__ASSIGNMENT__. The required lines are those that contain "computer"; pull them out of the data and copy them.

__LISTED ENTRIES__.
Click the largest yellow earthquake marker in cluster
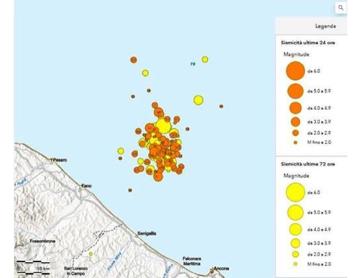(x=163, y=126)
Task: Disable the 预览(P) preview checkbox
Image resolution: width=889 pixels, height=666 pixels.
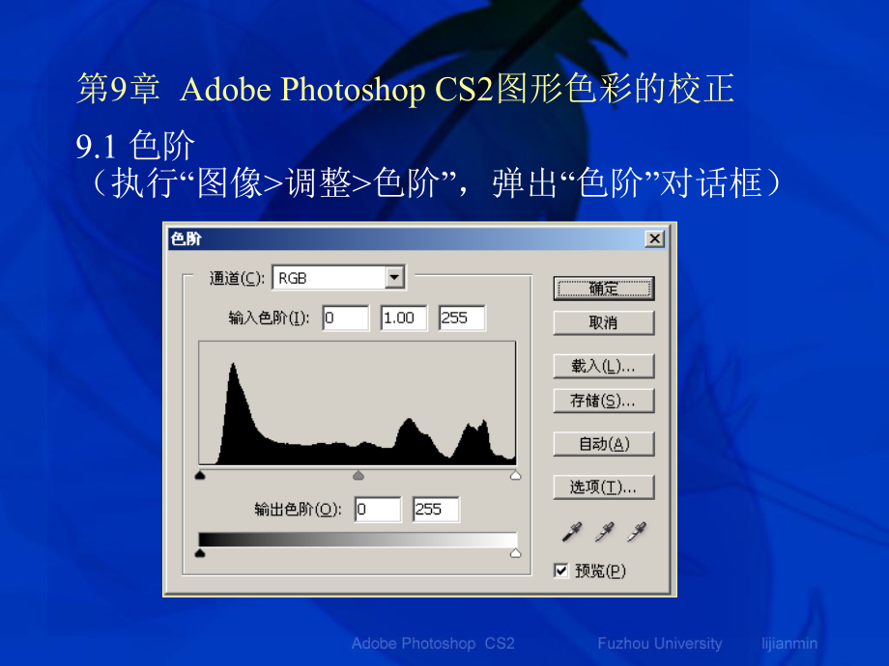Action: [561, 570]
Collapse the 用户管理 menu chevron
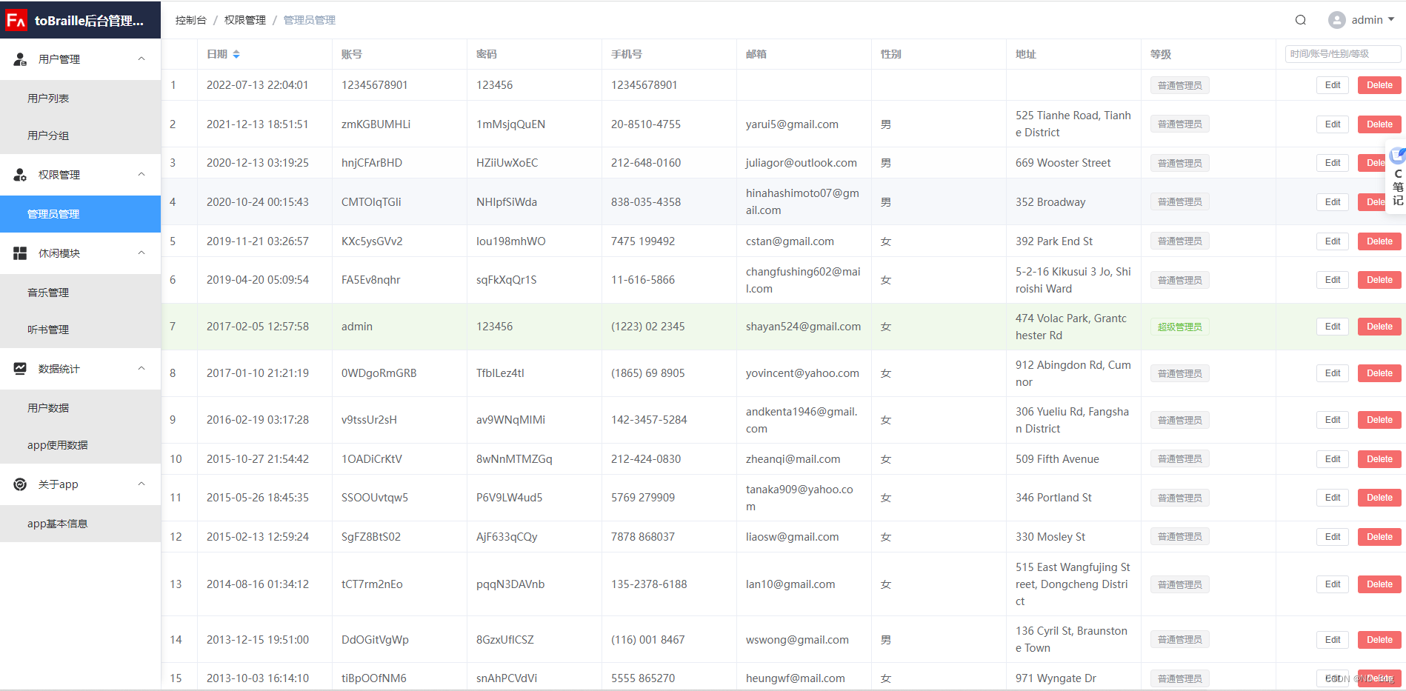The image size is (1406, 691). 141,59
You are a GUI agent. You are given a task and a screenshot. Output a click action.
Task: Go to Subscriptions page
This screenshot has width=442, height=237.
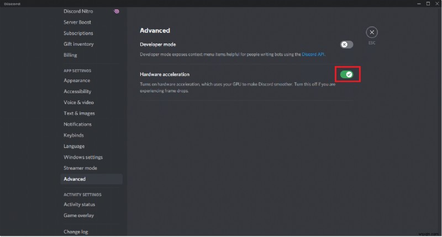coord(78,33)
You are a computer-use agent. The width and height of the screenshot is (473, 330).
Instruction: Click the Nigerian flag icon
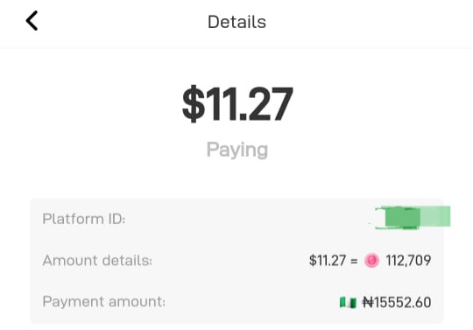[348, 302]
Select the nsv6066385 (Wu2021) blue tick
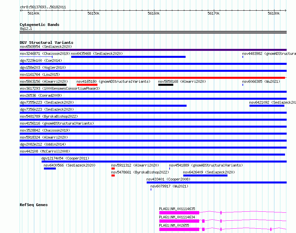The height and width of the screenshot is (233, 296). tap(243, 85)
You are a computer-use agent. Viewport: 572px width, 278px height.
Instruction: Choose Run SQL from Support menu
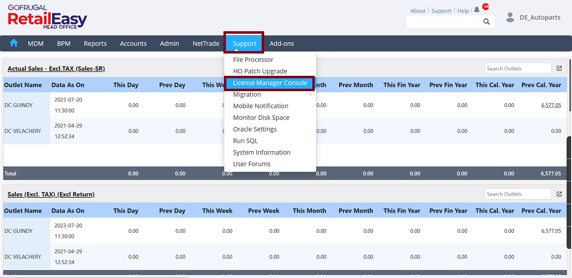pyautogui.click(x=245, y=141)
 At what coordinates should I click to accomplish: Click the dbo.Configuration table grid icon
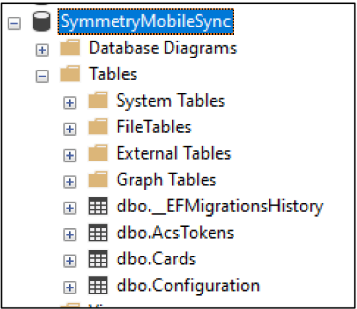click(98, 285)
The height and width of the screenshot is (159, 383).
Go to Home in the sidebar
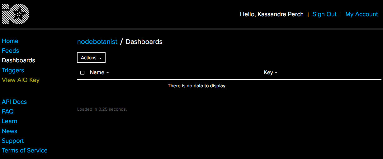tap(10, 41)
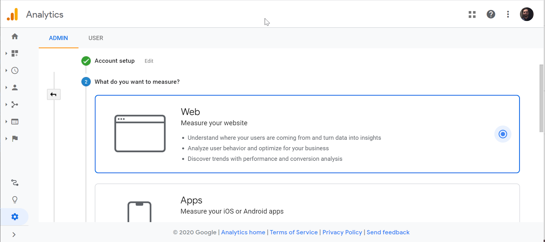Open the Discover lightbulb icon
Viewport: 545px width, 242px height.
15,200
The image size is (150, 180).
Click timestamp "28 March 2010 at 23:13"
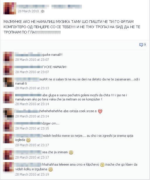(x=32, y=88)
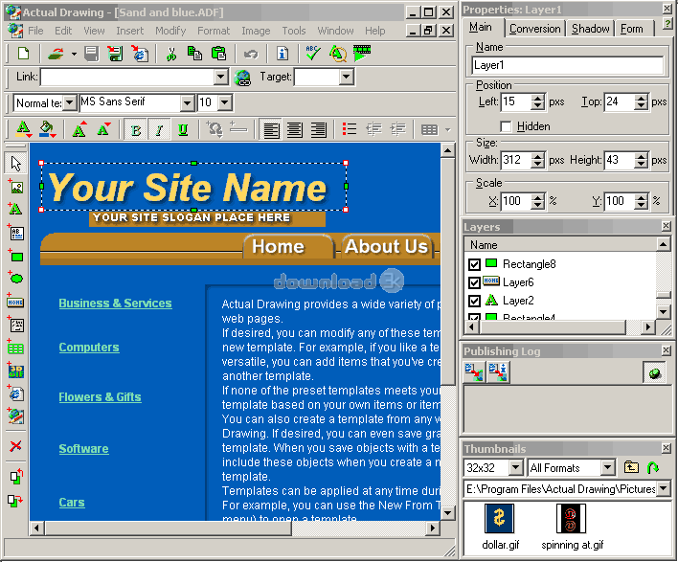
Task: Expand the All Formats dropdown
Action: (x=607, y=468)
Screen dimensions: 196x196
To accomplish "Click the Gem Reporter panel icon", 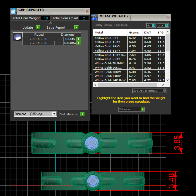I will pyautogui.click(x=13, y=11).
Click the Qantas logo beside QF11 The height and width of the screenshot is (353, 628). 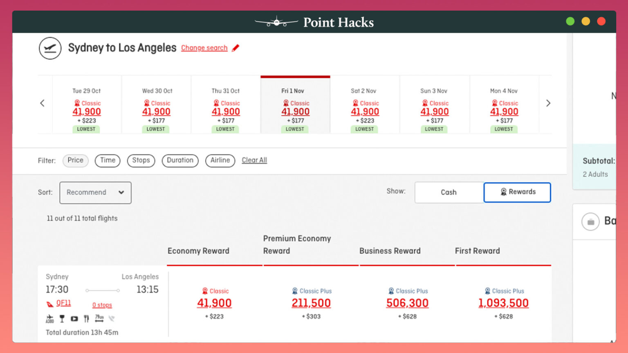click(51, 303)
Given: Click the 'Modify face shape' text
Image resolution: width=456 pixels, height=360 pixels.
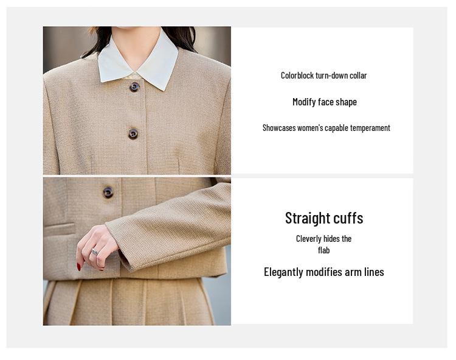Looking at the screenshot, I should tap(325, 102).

__YOUR RESPONSE__.
You are a computer-use agent. The width and height of the screenshot is (473, 330).
You are a computer-use agent. Viewport: 572px width, 278px height.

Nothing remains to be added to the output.